Il culto della Juno Sispita di Lanuvium fu sicuramente uno dei più importanti nella antica tradizione religiosa latina. I resti del Tempio sono situati sul Colle S. Lorenzo,è del tipo italico ad alae con pronao a tetrastilo. Le fondamenta, tuttora visibili, sono in opera quadrata. Il Tempio ha attraversato almeno tre fasi edilizie: la prima, arcaica, precedente alla fine del 500 a.e.v.; la seconda durante il periodo medio-repubblicano (inizi III sec. a.e.v., dopo il 338 a.e.v.); l'ultima forse durante la metà del I sec. a.e.v.
Il Santuario, di cui rimangono i lunghi porticati, è costruito in opera reticolata con ammorsature in blocchetti e presenta delle semicolonne in ordine tuscanico. Sul fondo del porticato, dove avveniva la processione, è tuttora visibile la fessura del serpente sacro.
La dea lanuvina è quasi sempre raffigurata con il copricapo in pelle di capra, la lancia, lo scudo pelta (a forma di 8) di tipo miceneo e in compagnia del serpente.
L'importanza del culto della Juno Sispita è testimoniato dal fatto che i Romani, dopo la vittoria contro i Latini presso il fiume Astura (338 a.C.), non solo lasciarono una forma di autonomia politica a Lanuvium, ma chiesero la gestione in comune del culto della dea. Infatti al rito annuale offerto dai Lanuvini alla Giunone Sispita, se ne affiancò un'altro romano, officiato dai Consoli prima di partire per le campagne militari allo scopo di ottenere l'aiuto della Dea, per lo stesso scopo i milites le offrivano libagioni di vino e acqua.
Tornando all'aspetto più arcaico il rito dedicato alla dea lanuvina veniva celebrato all'inizio della primavera.

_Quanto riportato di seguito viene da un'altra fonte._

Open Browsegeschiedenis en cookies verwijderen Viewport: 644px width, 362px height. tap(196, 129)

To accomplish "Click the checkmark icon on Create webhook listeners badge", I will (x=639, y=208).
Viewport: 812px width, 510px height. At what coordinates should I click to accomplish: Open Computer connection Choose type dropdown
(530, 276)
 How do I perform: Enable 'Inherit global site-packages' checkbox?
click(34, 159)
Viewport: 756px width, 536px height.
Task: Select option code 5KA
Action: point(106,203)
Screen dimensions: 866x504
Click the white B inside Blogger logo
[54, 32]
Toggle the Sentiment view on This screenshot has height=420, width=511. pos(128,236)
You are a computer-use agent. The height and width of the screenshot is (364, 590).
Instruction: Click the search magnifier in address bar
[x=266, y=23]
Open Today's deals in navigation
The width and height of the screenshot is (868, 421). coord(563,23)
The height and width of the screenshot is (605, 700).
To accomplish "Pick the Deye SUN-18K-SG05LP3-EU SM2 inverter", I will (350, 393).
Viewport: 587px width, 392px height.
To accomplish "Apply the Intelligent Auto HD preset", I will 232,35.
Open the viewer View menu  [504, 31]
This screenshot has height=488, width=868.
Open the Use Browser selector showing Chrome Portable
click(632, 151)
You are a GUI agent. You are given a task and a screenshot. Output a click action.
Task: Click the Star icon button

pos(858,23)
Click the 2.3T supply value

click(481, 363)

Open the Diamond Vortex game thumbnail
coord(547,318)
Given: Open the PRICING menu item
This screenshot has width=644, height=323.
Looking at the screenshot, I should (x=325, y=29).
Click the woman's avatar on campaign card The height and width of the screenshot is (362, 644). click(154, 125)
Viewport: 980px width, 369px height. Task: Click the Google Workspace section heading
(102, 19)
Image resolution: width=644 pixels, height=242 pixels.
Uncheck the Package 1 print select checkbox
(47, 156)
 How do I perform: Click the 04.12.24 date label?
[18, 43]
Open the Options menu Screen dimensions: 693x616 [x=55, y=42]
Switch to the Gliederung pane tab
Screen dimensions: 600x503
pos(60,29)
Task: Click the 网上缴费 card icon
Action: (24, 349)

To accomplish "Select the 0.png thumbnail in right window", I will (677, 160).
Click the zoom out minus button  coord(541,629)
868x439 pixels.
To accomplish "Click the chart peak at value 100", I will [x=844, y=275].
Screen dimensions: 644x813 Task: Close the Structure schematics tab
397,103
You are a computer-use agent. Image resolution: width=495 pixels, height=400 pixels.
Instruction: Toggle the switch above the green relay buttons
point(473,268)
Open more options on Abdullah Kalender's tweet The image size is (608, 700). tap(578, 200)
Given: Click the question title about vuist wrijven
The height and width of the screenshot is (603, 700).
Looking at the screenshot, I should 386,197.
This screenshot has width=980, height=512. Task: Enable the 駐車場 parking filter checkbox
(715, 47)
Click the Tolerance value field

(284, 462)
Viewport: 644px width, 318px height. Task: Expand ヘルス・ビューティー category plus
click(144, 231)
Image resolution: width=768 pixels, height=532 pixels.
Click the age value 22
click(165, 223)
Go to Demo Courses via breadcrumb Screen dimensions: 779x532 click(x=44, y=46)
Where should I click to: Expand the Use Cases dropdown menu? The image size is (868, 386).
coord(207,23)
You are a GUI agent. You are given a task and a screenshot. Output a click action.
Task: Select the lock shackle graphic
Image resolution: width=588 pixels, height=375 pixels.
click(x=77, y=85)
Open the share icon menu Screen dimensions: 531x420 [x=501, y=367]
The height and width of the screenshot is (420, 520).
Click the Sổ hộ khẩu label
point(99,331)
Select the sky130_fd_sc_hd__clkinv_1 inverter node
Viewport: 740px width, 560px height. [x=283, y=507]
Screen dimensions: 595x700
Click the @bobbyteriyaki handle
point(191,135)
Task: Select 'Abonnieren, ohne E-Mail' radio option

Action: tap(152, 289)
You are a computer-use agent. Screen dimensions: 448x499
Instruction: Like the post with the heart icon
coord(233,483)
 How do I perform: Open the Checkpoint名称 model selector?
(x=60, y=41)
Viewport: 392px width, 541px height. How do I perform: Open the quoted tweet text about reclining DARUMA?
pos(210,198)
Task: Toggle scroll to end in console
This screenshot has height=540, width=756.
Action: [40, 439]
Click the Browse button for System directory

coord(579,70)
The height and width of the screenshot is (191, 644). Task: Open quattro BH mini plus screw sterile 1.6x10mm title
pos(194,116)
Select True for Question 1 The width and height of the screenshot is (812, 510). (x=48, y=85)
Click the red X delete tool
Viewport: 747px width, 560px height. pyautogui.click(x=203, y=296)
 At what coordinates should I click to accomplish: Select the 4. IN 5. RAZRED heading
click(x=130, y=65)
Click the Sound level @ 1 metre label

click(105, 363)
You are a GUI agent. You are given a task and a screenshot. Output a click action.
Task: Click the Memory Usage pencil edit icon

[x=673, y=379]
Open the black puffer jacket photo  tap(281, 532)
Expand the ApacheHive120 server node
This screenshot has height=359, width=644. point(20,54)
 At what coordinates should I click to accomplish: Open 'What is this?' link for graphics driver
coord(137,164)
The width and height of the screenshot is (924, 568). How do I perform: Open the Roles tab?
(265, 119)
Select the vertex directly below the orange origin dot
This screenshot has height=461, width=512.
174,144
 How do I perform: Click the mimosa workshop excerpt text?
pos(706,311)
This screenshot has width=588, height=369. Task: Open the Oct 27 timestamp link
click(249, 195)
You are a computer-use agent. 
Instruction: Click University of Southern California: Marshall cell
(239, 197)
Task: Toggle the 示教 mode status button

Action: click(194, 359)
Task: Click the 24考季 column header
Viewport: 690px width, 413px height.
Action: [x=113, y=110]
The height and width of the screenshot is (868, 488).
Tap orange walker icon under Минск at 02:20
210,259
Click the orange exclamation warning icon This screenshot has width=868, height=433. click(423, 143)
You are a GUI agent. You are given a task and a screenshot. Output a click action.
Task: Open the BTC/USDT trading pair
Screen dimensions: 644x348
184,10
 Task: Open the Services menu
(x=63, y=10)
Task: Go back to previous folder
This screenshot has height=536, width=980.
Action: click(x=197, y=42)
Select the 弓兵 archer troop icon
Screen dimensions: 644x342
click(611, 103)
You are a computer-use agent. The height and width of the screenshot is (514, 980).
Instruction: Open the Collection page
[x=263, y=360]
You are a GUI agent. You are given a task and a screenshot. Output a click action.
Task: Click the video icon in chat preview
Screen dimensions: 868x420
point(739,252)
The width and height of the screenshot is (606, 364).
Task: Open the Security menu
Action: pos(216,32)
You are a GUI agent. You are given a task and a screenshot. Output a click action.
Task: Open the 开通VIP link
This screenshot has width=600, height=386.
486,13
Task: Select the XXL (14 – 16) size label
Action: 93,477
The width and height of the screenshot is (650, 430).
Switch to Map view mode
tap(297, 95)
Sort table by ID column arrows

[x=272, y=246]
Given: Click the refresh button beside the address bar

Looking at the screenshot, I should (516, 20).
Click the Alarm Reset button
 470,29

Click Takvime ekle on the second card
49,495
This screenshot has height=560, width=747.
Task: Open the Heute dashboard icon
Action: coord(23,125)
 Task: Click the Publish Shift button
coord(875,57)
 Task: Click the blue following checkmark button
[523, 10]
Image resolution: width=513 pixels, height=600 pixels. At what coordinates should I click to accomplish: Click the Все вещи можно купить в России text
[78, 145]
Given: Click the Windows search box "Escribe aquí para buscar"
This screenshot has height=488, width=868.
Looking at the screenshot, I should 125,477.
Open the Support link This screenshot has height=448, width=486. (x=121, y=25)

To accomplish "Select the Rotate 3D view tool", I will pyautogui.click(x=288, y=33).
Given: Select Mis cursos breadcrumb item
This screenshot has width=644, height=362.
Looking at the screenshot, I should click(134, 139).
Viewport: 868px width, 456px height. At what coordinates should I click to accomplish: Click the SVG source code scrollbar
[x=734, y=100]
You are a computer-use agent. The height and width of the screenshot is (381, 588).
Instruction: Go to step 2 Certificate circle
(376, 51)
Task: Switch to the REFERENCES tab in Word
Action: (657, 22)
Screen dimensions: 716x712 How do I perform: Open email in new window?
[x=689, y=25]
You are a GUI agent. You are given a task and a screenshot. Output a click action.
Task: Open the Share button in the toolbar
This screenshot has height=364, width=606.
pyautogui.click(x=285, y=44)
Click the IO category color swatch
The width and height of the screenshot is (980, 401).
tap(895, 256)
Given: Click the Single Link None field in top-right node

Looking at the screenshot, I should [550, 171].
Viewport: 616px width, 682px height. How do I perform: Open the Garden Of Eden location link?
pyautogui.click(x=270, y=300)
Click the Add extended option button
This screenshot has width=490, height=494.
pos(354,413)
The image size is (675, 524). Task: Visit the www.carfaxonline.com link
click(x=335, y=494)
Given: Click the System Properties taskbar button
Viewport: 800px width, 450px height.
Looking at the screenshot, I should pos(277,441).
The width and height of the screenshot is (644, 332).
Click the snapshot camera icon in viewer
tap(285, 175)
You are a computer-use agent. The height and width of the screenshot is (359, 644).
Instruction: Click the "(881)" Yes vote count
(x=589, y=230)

Era previsto il sacrificio di una capra per la Juno Sispita, mentre al serpente venivano offerte focacce di farro e grano. I sacerdoti e i cives indossavano pelli di capra e partivano in processione preceduti dalle giovani vergini che recavano le offerte rituali. Il rifiuto delle focacce da parte del serpente significava la mancata consegna di purezza da parte di una delle fanciulle, in questo caso il giusto rapporto con il sacro poteva essere ristabilito solo con il sacrificio della rea.
Alcuni studiosi (es. il Galieti) colgono nella presenza del serpente una funzione prettamente agraria del culto lanuvino. Ci sembra, invece, che la valenza pastorale sia l'aspetto più evidente della Juno Sispita. La pelle di capra, la lancia e lo scudo sono i simboli del guerriero-pastore Latino.
Eliano dice che il serpente è PNEUMA THEION, spirito della dea. Infatti nella tradizione arcaica il serpente ha doppia valenza, una ctonia, l'altra metafisica come gènio della terra.